Background: Self-built S3 backup failed, can more information be printed to make troubleshooting more referential?
Database version v5.4.x, BR version v5.4.x
Suggestions for improvement:
When an upload fails, the following message is printed. It seems that some S3 nodes have high load, so can it print which file upload failed? The purpose is to output a filename to provide more reference for downstream S3. Thank you.
[2022/07/30 11:19:43.832 +08:00] [ERROR] [backup.go:40] [“failed to backup”] [error=“error happen in store 9349506 at xxxxx:20160: Io(Custom { kind: Other, error: "failed to put object rusoto error timeout after 15mins for upload part in s3 storage" }): [BR:KV:ErrKVStorage]tikv storage occur I/O error”]
Can the timeout duration be set as an adjustable parameter?
failed to put object rusoto error timeout after 15mins for upload part in s3 storage
Another question:
If S3 connection is found to be unavailable, does BR wait or try to reconnect?

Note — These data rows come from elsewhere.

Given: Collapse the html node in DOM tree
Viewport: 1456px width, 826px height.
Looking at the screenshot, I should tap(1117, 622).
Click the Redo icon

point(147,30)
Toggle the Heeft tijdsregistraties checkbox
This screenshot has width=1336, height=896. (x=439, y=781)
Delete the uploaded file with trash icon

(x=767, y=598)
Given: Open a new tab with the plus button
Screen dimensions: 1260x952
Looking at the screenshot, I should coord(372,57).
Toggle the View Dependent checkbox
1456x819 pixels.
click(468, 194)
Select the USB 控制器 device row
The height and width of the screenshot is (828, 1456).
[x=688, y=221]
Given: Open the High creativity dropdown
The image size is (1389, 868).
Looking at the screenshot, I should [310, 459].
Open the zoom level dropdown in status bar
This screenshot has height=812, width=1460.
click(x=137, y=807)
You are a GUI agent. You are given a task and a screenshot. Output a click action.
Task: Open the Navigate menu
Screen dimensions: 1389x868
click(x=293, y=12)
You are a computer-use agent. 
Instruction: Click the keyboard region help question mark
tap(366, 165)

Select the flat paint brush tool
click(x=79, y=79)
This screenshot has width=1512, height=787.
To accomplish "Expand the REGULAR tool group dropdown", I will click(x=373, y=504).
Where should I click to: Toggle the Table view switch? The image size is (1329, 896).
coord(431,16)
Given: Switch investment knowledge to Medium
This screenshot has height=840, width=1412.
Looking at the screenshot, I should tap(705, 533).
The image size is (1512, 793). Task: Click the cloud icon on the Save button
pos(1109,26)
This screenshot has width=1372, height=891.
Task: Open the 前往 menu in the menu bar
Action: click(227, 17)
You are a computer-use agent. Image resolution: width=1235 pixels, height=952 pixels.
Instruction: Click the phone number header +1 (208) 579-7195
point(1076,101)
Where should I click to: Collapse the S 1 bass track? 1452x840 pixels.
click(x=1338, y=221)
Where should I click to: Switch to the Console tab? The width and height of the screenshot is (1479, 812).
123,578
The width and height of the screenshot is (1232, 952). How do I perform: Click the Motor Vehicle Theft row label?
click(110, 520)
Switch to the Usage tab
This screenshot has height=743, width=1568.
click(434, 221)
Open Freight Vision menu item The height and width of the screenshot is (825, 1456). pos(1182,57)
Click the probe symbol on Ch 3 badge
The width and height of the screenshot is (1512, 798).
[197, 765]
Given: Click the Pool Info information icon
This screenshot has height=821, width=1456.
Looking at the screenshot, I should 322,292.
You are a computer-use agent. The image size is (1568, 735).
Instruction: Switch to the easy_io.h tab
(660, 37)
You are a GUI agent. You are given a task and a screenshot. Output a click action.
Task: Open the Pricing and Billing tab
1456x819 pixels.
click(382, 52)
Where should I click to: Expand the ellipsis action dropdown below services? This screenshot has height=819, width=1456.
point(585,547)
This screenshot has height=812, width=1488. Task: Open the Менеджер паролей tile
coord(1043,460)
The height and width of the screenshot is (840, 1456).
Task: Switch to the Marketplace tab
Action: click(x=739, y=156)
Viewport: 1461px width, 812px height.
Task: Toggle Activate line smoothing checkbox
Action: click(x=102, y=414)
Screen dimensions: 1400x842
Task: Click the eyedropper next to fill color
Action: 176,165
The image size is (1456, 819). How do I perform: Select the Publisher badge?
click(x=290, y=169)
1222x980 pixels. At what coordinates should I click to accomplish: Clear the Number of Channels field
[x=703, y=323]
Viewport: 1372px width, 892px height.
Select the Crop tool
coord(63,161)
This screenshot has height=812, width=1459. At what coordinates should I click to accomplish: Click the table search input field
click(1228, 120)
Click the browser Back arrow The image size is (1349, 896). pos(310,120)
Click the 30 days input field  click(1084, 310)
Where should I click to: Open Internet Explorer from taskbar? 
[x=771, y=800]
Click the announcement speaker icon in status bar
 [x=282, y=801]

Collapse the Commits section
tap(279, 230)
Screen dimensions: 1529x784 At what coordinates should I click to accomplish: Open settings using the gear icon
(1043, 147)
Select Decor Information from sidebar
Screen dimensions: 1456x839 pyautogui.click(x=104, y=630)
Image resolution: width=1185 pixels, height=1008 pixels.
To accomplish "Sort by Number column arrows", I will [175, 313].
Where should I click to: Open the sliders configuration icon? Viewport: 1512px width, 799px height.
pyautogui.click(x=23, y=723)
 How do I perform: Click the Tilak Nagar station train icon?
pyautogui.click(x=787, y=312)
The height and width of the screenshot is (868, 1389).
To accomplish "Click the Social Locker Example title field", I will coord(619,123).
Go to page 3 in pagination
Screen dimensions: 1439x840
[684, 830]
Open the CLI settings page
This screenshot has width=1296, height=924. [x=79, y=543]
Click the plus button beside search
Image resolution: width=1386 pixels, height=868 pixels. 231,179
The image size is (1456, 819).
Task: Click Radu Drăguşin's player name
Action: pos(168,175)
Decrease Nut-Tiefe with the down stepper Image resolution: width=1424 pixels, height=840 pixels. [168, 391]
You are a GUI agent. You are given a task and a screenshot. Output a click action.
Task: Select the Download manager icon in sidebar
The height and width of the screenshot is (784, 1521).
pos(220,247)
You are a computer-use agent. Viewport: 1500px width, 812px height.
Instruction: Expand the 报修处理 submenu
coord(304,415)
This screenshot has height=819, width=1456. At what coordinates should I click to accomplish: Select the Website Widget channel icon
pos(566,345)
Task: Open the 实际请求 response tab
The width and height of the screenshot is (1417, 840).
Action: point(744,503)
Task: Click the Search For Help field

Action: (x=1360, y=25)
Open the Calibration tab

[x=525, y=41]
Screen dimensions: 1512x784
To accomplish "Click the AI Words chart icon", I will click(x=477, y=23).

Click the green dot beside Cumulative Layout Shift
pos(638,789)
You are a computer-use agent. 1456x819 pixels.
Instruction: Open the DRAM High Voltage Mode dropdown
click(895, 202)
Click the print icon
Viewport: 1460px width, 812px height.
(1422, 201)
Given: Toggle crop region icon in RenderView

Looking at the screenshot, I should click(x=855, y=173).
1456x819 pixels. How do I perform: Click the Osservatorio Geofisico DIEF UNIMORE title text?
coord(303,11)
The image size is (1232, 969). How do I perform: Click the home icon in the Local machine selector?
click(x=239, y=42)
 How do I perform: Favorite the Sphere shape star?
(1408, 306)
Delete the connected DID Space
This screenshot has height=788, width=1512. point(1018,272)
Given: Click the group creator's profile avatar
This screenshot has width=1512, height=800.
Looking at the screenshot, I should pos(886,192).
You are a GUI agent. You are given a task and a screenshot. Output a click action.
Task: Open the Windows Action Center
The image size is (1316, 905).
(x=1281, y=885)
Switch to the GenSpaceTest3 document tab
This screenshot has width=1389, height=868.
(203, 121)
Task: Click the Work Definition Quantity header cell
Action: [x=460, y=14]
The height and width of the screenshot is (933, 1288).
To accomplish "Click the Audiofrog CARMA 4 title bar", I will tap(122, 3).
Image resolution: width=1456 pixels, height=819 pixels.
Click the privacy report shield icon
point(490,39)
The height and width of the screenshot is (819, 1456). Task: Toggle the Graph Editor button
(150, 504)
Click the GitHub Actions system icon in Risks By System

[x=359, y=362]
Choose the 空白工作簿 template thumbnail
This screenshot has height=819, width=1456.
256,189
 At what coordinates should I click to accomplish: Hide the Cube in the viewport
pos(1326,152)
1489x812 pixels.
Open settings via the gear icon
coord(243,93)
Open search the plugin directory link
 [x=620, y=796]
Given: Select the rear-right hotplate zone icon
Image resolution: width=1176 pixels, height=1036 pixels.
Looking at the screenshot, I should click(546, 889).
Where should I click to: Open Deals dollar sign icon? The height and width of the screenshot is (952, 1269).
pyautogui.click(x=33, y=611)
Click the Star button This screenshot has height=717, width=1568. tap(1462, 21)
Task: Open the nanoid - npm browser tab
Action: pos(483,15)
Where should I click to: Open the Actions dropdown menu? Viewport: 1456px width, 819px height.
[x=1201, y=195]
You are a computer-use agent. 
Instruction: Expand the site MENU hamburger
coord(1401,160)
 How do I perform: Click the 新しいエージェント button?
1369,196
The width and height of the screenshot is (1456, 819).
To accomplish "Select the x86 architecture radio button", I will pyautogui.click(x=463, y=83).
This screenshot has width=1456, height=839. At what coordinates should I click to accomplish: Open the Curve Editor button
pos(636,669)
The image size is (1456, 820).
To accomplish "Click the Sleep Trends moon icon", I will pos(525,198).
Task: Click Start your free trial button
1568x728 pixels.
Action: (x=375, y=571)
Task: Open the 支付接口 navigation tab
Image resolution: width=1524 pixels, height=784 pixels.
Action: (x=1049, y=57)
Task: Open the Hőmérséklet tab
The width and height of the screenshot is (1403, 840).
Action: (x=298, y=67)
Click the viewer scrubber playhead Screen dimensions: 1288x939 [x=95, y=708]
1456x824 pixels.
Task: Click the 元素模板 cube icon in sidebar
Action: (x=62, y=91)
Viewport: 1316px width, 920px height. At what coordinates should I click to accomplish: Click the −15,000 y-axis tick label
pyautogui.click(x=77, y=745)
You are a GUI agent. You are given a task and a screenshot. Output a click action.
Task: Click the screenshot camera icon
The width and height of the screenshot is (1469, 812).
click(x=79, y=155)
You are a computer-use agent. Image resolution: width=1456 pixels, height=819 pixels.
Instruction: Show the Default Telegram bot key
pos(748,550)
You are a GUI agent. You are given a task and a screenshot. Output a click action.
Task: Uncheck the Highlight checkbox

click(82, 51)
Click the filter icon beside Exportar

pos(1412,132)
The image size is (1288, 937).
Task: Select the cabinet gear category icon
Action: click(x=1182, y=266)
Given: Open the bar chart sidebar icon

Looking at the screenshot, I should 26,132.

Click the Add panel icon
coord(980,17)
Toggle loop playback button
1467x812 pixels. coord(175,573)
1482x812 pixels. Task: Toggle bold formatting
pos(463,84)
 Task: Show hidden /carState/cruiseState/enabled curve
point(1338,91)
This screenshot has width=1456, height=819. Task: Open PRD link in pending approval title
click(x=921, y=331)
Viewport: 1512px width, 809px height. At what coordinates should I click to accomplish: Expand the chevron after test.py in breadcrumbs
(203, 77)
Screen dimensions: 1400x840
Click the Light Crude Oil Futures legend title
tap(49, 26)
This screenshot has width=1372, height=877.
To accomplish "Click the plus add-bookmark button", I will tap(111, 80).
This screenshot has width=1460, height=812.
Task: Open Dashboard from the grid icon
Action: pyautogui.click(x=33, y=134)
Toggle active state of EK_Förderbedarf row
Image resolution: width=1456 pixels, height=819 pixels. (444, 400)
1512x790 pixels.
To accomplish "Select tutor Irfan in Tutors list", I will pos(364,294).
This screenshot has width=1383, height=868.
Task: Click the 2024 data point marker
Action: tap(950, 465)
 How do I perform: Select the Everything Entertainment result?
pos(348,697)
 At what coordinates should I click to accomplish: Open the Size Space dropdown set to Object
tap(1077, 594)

This log can be added, but it will be on the TiKV node.
The timeout parameter cannot be adjusted at the moment. The reason for this situation is that the s3 put/upload_part request did not complete within 15 minutes. Previously, we encountered issues where no timeout was set, but the actual wait time on MinIO could exceed several hours, causing the backup to get stuck. Therefore, we set a 15-minute limit to promptly return an error and rely on external BR retries to bypass this issue. When encountering this problem, BR has a certain retry mechanism. If the failures persist, it will eventually lead to a final failure.
If it is a storage load issue, you can work around it by lowering the concurrency parameters, such as br concurrency or tikv [backup] num-threads.
The daily backup task has a retry mechanism. In this business scenario, the cluster is quite large, and the backup takes 30 hours. The initial intention of proposing this parameter is to give the underlying S3 more time to respond.
Version v5.4.0
3 PD, 5 TiDB, 9 TiKV, with a cluster size of around 13T.
BR average speed is 284MB/s.
I feel the root cause is that when backing up SST or performing checksum, all TiKV nodes need to establish a connection with S3. If the network is unstable or times out, the entire backup is considered a failure.